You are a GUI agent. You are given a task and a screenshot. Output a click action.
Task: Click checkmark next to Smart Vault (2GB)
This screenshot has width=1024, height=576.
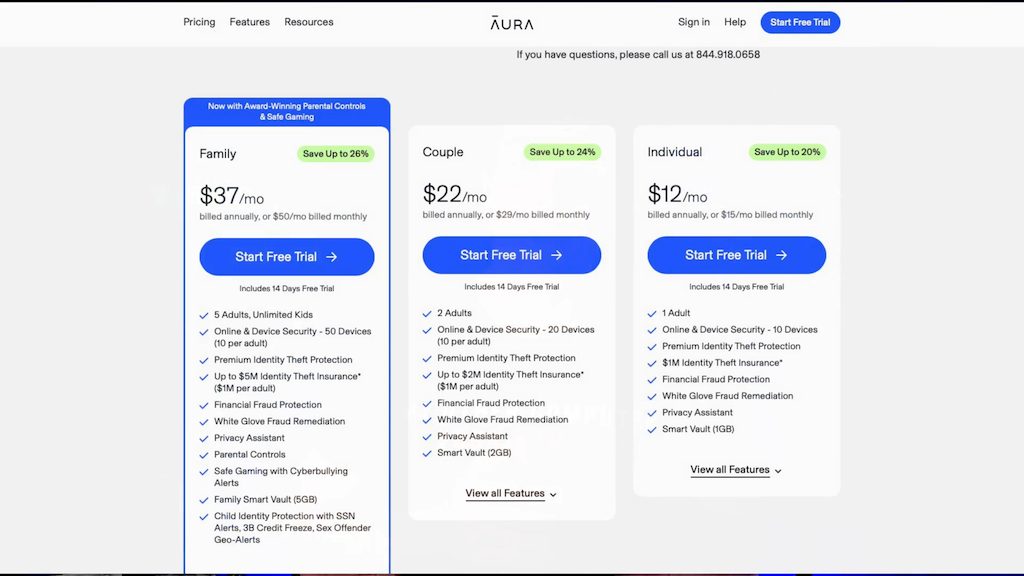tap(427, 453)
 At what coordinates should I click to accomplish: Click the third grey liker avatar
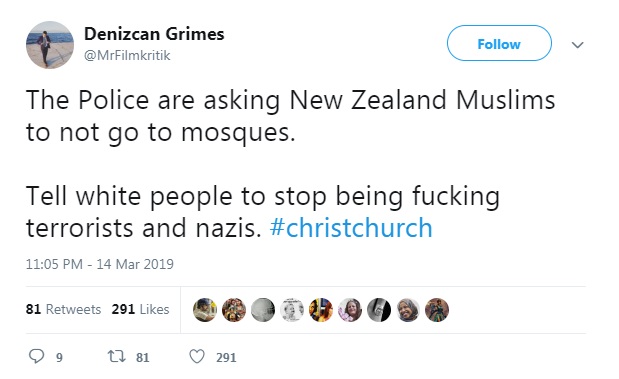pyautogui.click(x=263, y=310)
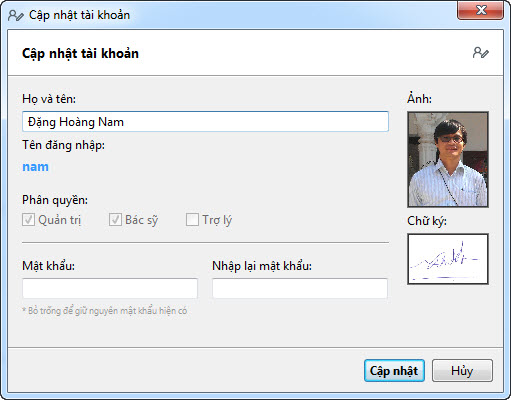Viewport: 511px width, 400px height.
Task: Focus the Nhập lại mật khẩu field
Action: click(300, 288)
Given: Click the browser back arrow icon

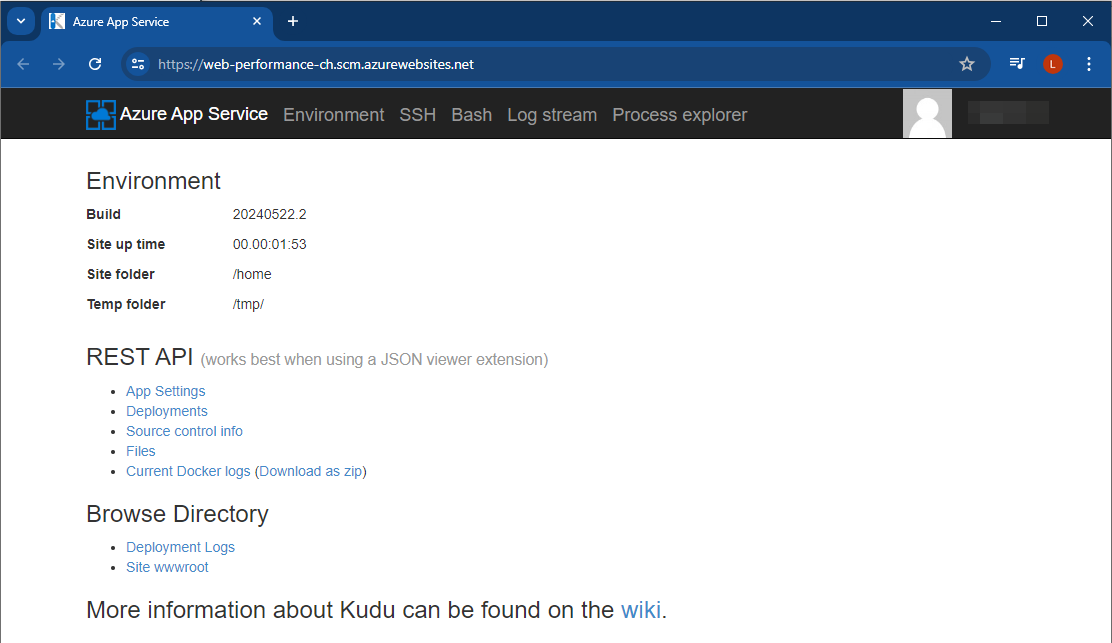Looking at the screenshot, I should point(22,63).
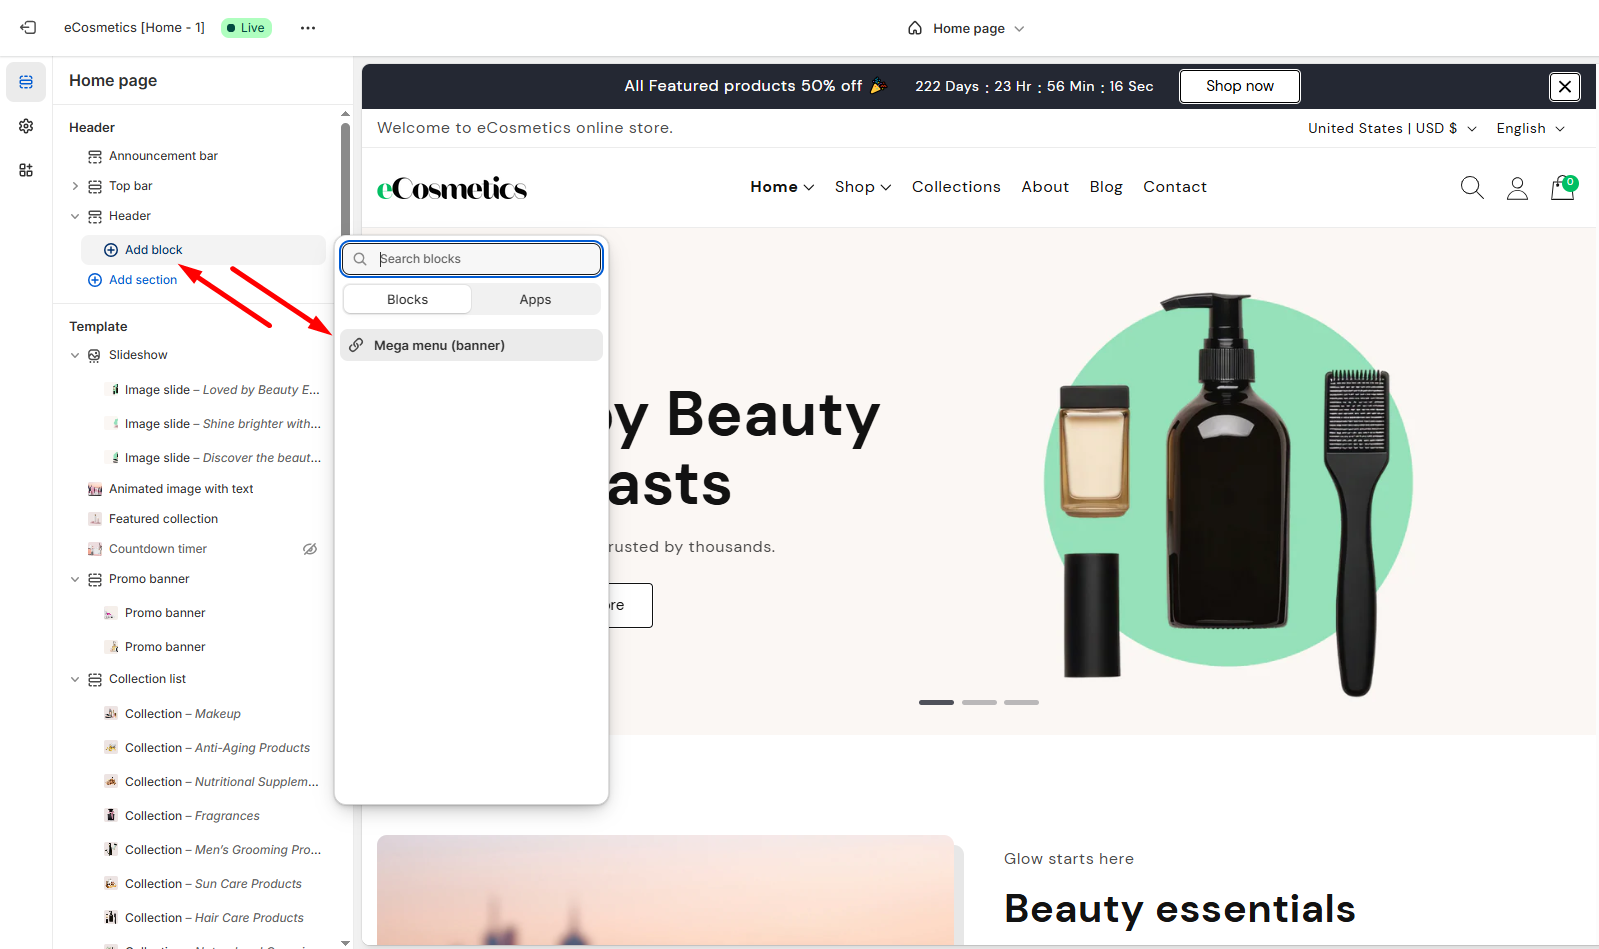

--

- _Problem requirements_
Print the full listing above exactly. Pictures stay out of the copy.

- _Written response_
You are a GUI agent. You are given a task and a screenshot. Output a click action.
Task: Click checkmark next to Smart Vault (2GB)
This screenshot has width=1024, height=576.
tap(427, 453)
 At what coordinates should I click to accomplish: Click the third grey liker avatar
pyautogui.click(x=263, y=310)
Viewport: 511px width, 400px height.
Task: Focus the Nhập lại mật khẩu field
Action: click(300, 288)
Given: Click the browser back arrow icon

Looking at the screenshot, I should point(22,63).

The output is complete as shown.